APB Statement No. 2, “Disclosure of Supplemental Financial Information by Diversified Companies”
APB Statement No. 2 recommended, but did not require, voluntary disclosure of industry segment
information (APB, 1967 ¶¶ 11-13). It represented an attempt by standard setters to respond to
changes in the business environment creating greater demand for segment disclosures including growth
in more broadly diversified entities, expansion in numbers of investors and publicly held companies,
as well as a more prominent role of financial analysts (APB, 1967 ¶¶ 1-6). While the statement
recognized the potential usefulness of segment disclosures, it also noted both potential challenges
in identifying useful profitability metrics and concerns that decision-useful segment information
might involve the revelation of proprietary information (APB, 1967 ¶¶ 7-9).
SFAS 14, “Financial Reporting for Segments of a Business”
SFAS 14 moved beyond encouraging voluntary segment disclosures, and required disclosure of
disaggregated information by industry and geographic area. Motivated by the observation that “In
recent years, many business enterprises have broadened the scope of their activities into different
industries, foreign countries, and markets,” (FASB, SFAS 14 ¶1), this requirement applied to public
and private companies regardless of size. At the time, the members of FASB concluded that costs of
compliance would not be overly burdensome, even for relatively small entities, as many already
accumulated this information for purposes including internal planning and control (FASB, SFAS 14
¶68). The Board further concluded that the mandated disclosures were insufficiently detailed or
specific to pose a significant risk to an enterprise’s competitive position (FASB, SFAS 14, ¶71). In
substance, the Board concluded that the information disclosure specified in this standard would be
useful, with benefits to users outweighing compliance costs.
Under SFAS 14, industry segments were defined as “a component of an enterprise engaged in providing a
product or service… to unaffiliated customers…for profit.” (FASB, SFAS 14 ¶10a). Quantitative
thresholds defined reportable segments; generally a segment responsible for more than 10% of the
entity’s combined revenue, profit/loss, or identifiable assets was deemed reportable.
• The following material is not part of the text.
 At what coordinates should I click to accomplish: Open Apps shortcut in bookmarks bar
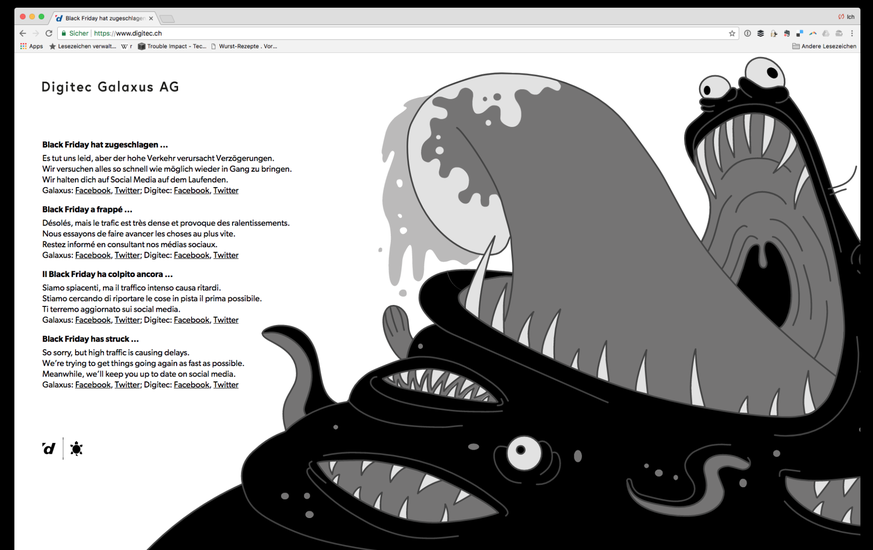(31, 46)
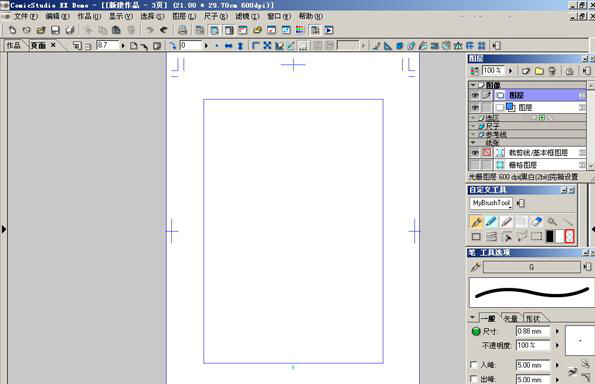The height and width of the screenshot is (384, 595).
Task: Switch to the 矢量 tab in tool options
Action: [511, 318]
The standard
mandated specific information disclosures for each reportable segment and, in aggregate, for any
segments not deemed to be reportable (FASB SFAS 14, ¶11-20). SFAS also required entities with
significant foreign operations to disclose disaggregated information by geographic area (FASB SFAS
14, ¶31-38).
SFAS 131: Disclosures about Segments of an Enterprise and Related Information (subsequently codified
as ASC 280: Segment Reporting)
SFAS 131, subsequently codified as ASC 280, remains the current standard regarding segment reporting.
Like SFAS 14, this standard applies only to public entities, however it took a different approach to
segment reporting by mandating a “management approach” in defining segments (FASB SFAS 131, ¶4 and
¶9). This approach required segmentation based on the operating segments used internally and
reviewed regularly by the chief operating decision-maker (CODM) for the purpose of resource
allocation and performance assessment (FASB SFAS 131, ¶10). Similar to SFAS 14,10% of combined
revenue, profit/loss, or identifiable assets is used as a threshold for identifying reportable
segments (FASB SFAS 131, ¶ 16-24). While the standard mandates specific information disclosures for
reportable segments, some are subject to the caveat of being regularly reviewed by or included in
the measures reviewed by the CODM (FASB SFAS 131, ¶ 25-35)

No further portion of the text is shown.